Sickest patients aren't surveyed
Sickest patients aren't surveyed
Sample is "very biased"
As it stands now, only hospital patients discharged to a home setting complete the Hospital Consumer Assessment of Healthcare Providers and Systems survey —- not patients who are discharged to a nursing home or rehab, or family members of patients who died in the hospital.
"Assessment of the quality of hospital care in the U.S. is based on only live discharges to a home setting," says Joan M. Teno, MD, MS, professor of health services, policy, and practice at Brown University's Warren Alpert School of Medicine.
"If you only talk to patients who can be interviewed, you are going to get a very biased sample," says Teno. "It doesn't reflect the sickest patients who have the greatest needs."
This conflicts with one of the basic tenets of palliative care — the importance of including family members caring for the patient, she adds.

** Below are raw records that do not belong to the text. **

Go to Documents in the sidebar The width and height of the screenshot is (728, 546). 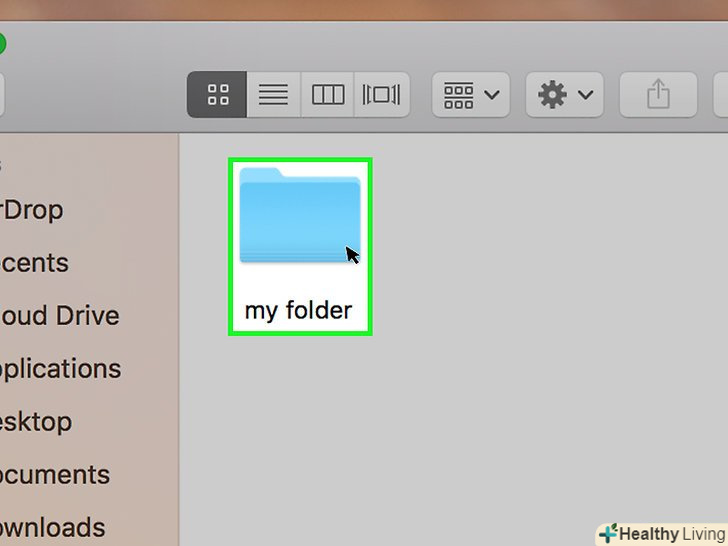(x=55, y=475)
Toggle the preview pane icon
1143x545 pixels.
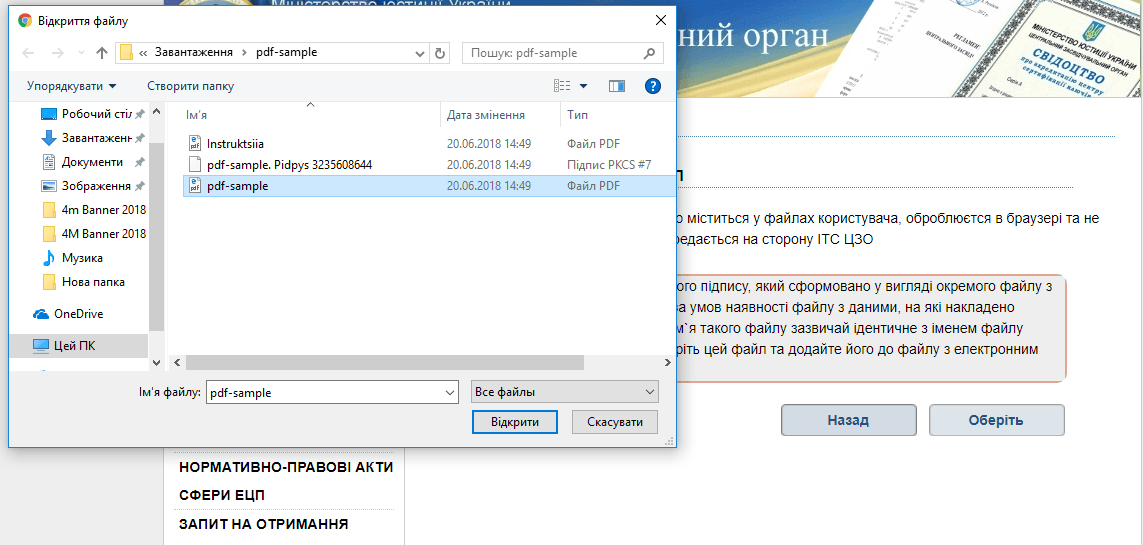(616, 86)
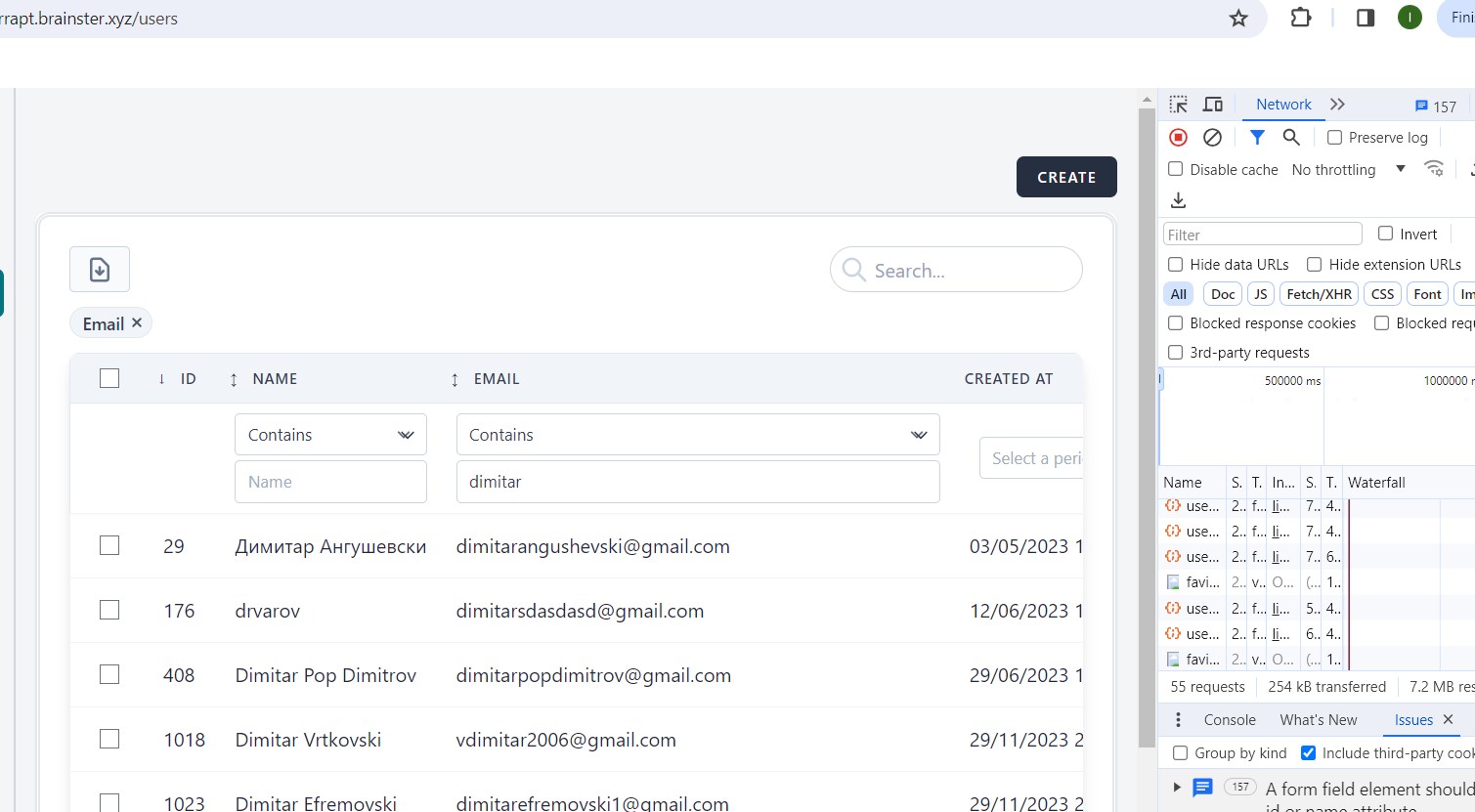Screen dimensions: 1475x812
Task: Switch to the Console tab
Action: (x=1229, y=720)
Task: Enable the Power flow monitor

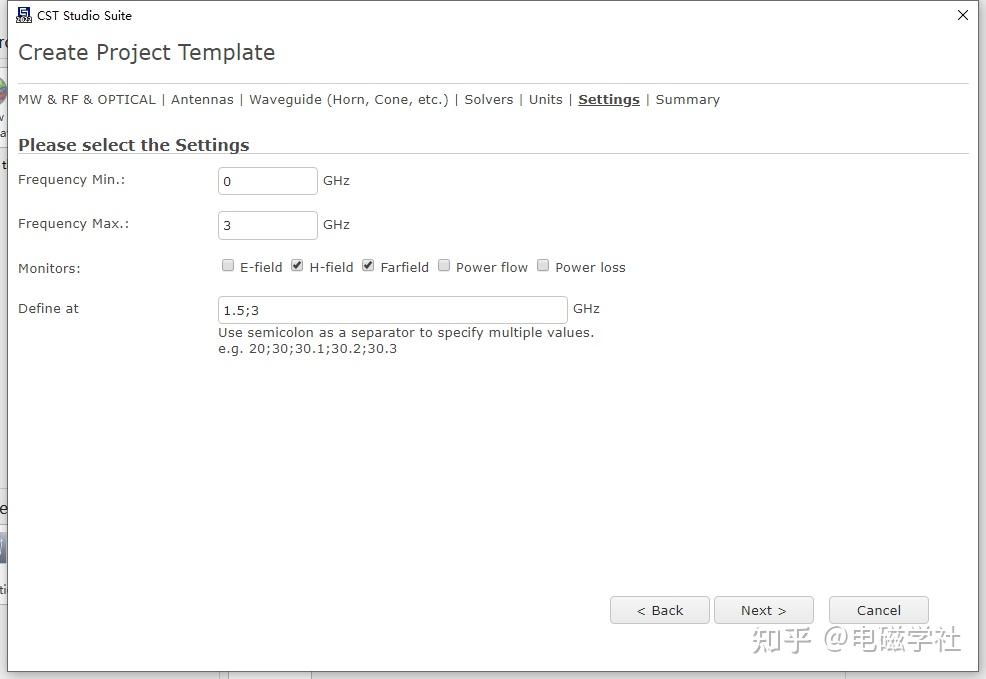Action: tap(444, 266)
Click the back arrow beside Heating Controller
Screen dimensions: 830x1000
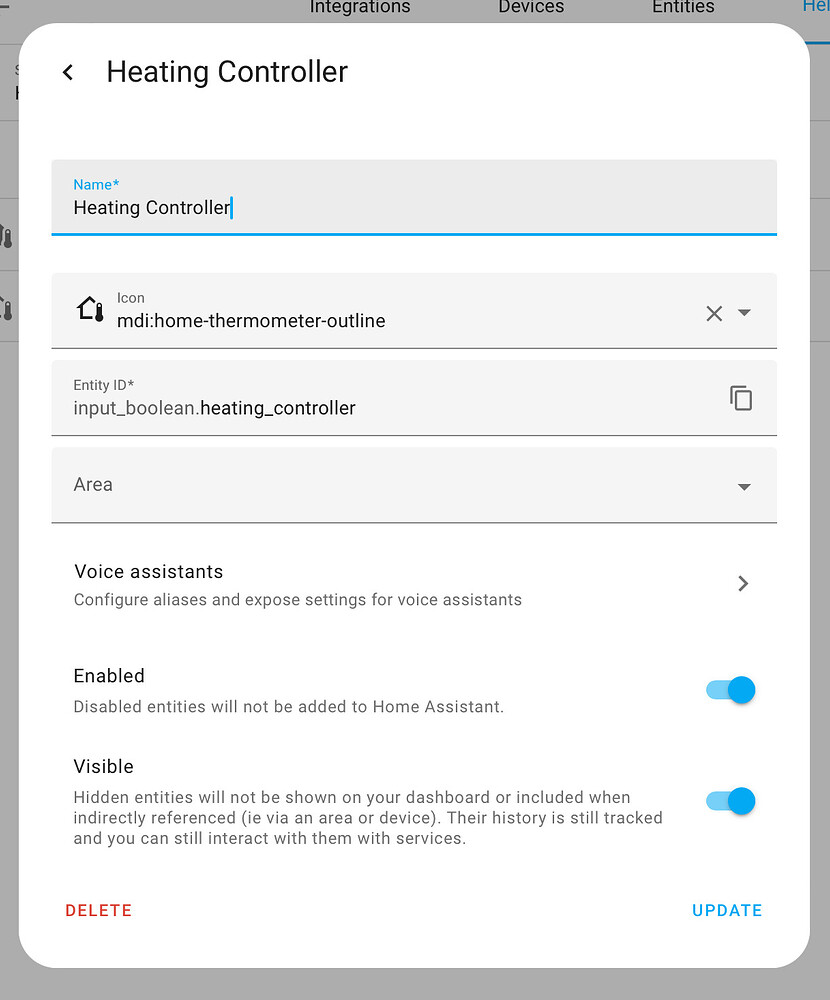(67, 71)
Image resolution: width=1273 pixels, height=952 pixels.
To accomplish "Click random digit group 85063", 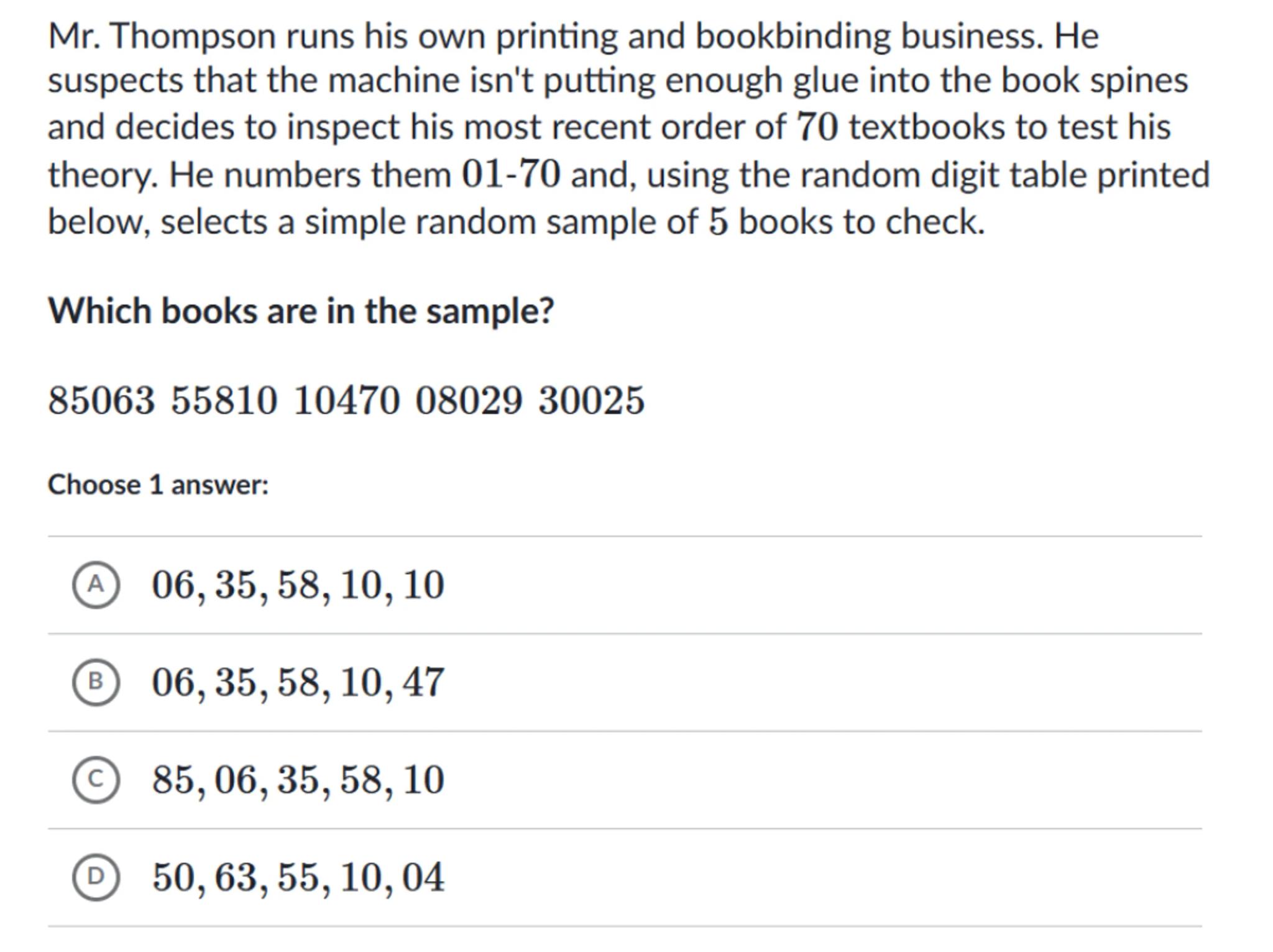I will 101,400.
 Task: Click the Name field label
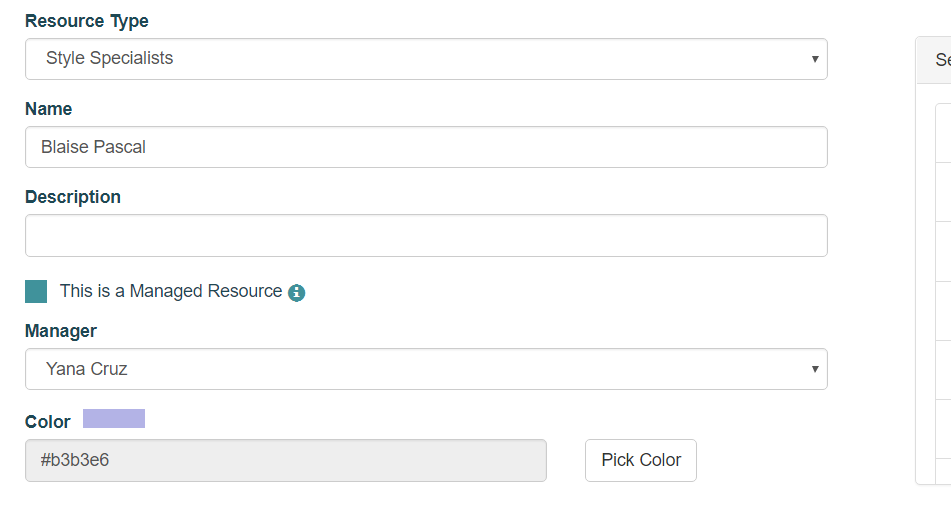(x=49, y=109)
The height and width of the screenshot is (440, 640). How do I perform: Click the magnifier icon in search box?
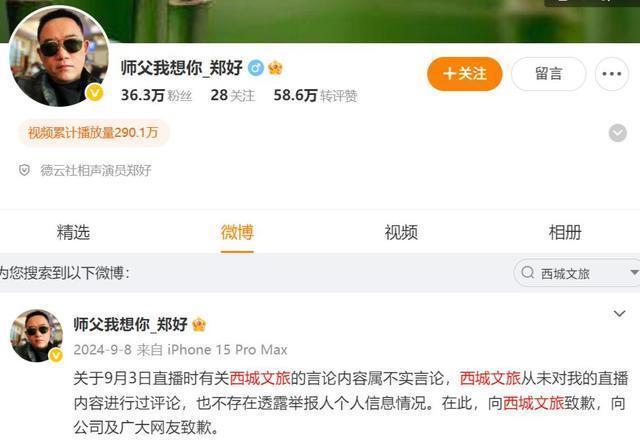[x=527, y=272]
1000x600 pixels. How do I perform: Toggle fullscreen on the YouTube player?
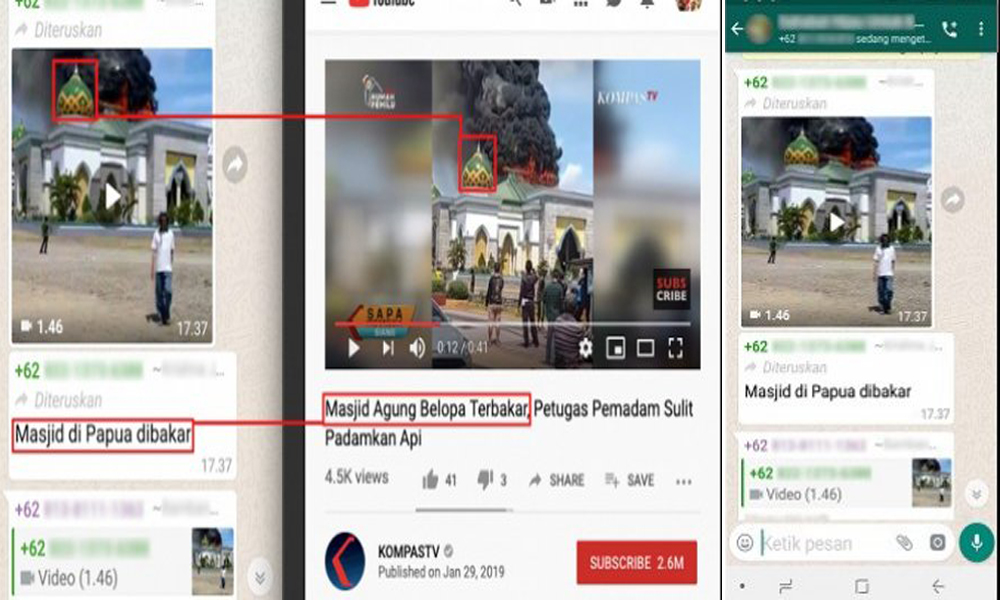pyautogui.click(x=675, y=348)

Teno created the Brown University Family Evaluation of Hospice Care, which is currently being used by hospices to assess the quality of hospice care, and was part of a research team which created the CARE (Consumer Assessments and Reports of End of Life Care) survey, which measures consumer assessments of end-of-life care, and was endorsed by the National Quality Forum (NQF). (To obtain the CARE survey, send an email request to [email protected].)
"We have been making the survey available to people for free, along with the documentation that we provided to the NQF about its reliability and validity," says Teno. "So that is one measure people can use to evaluate how well they are doing."
Rates "appalling"
The most important thing health care providers can do right now is develop a care plan that reflects patients' preferences and values, argues Teno. "Right now, my sense is that what gets measured is largely utilization," she says. "What is harder to measure is consumer needs and expectations regarding care."
Teno points to her own 2004 study, which surveyed family members of 1578 patients about end-of-life care. For patients whose last place of care was a nursing home, 38% of family members said their loved one wasn't always treated with respect, and 38% said the patient had an unmet need for pain management.1
"When you look at those rates, they are appalling," says Teno. "While the rates for hospitals were not as bad as the nursing homes, hospitals also have opportunities to improve." Only 47% of family members of a patient who died in a hospital said the care provided was excellent, compared with 71% when the patient died at home with home hospice services.
"If we don't start providing care that is patient- and family-centered, we're really going to lose some of the consumer's confidence in the quality of care we are providing," says Teno.
Reference
- Teno JM, Clarridge BR, Casey V, et al. Family perspectives on end-of-life care at the last place of care. JAMA. 2004; 291:88-93.